They covered it like a black mould, reaching as high up the shaft as it was possible to see. They must have been very close to the sphere itself.

  Something gave way. Thalia felt the sphere drop several metres, as if the upper part of the stalk had crumbled or subsided under the changing load. And then suddenly they were rolling, pitching down the side of the stalk, the angle of tilt exceeding ninety degrees and then continuing to climb. The sphere shook and roared. There was no time to analyse the situation, or even judge how far down the stalk they had rolled. There was only room in Thalia’s head for a single, simple thought: It’s working… so far.

  She felt a momentary increase in the forces tugging at her body and judged that the sphere had reached the base of the stalk and changed its direction of roll from the vertical to the horizontal. She tried to time the duration of each roll, hoping to judge the distance they had travelled and detect some evidence that the sphere was slowing. But it was hopeless trying to concentrate on such matters.

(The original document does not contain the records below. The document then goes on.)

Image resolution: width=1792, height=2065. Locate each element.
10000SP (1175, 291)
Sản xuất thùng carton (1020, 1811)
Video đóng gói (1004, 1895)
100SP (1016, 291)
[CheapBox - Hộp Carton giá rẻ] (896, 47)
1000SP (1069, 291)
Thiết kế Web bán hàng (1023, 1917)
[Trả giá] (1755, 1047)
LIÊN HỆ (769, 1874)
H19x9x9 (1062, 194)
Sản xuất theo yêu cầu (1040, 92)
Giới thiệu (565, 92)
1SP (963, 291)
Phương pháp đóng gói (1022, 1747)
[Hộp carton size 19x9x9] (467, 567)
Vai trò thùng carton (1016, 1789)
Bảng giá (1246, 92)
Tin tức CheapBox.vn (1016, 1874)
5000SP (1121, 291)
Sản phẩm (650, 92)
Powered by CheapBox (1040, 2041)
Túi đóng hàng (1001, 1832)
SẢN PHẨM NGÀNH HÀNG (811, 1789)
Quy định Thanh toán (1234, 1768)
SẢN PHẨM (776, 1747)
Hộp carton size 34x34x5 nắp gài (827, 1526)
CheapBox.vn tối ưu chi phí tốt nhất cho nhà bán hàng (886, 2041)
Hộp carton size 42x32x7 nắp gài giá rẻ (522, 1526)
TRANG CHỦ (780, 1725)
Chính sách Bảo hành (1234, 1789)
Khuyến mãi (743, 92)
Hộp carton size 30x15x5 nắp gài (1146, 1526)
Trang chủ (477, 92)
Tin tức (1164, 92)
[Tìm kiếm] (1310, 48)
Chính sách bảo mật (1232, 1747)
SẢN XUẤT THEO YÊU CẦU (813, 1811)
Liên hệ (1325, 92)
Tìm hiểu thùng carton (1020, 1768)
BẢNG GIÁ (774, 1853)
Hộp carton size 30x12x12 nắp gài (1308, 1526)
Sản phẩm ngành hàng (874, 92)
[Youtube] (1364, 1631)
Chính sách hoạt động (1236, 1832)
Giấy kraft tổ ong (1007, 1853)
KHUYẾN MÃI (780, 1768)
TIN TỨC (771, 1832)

  ‘I think,’ she heard Caillebot call out, between grunts of discomfort, ‘that we’ve cleared the perimeter.’

  ‘Really?’ Thalia called back, raising her voice above the juggernaut rumble of their progress.

  ‘We’re still rolling pretty fast. I hope we don’t just bounce right over the window band.’

  It was a possibility neither Thalia nor Parnasse had considered. They’d guessed that the sphere would have enough momentum to reach the edge of the band, but they had never thought about it moving so fast that it would skim right across, moving too quickly to stress the window enough to break. Now Thalia realised that they were open to the awful possibility that the sphere might traverse the entire window band and come to a rolling halt on the next stretch of solid ground.

  ‘Can you see the band yet?’ she asked.

  ‘Yes,’ called out Meriel Redon. ‘I think I can. But something’s wrong.’

  ‘We’re coming in too fast?’

  ‘Not that. Shouldn’t we be rolling in a straight line?’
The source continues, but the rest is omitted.